WORK TO COMPLETE :: Put every line of the records below, from the line containing "This screenshot has" down to the end of the records, into a JSON list of strings, one string per line, leaving out blank lines.

--

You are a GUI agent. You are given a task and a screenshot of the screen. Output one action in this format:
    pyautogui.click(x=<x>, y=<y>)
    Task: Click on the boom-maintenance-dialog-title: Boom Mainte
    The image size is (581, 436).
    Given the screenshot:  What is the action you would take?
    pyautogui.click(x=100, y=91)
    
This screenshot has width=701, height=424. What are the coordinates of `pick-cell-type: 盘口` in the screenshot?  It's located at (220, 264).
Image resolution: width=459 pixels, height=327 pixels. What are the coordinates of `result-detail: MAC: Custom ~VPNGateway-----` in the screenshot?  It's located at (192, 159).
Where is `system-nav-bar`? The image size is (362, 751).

--

RESULT OF THE EXERCISE ::
[
  "This screenshot has width=701, height=424. What are the coordinates of `pick-cell-type: 盘口` in the screenshot?  It's located at (220, 264).",
  "Image resolution: width=459 pixels, height=327 pixels. What are the coordinates of `result-detail: MAC: Custom ~VPNGateway-----` in the screenshot?  It's located at (192, 159).",
  "Where is `system-nav-bar`? The image size is (362, 751)."
]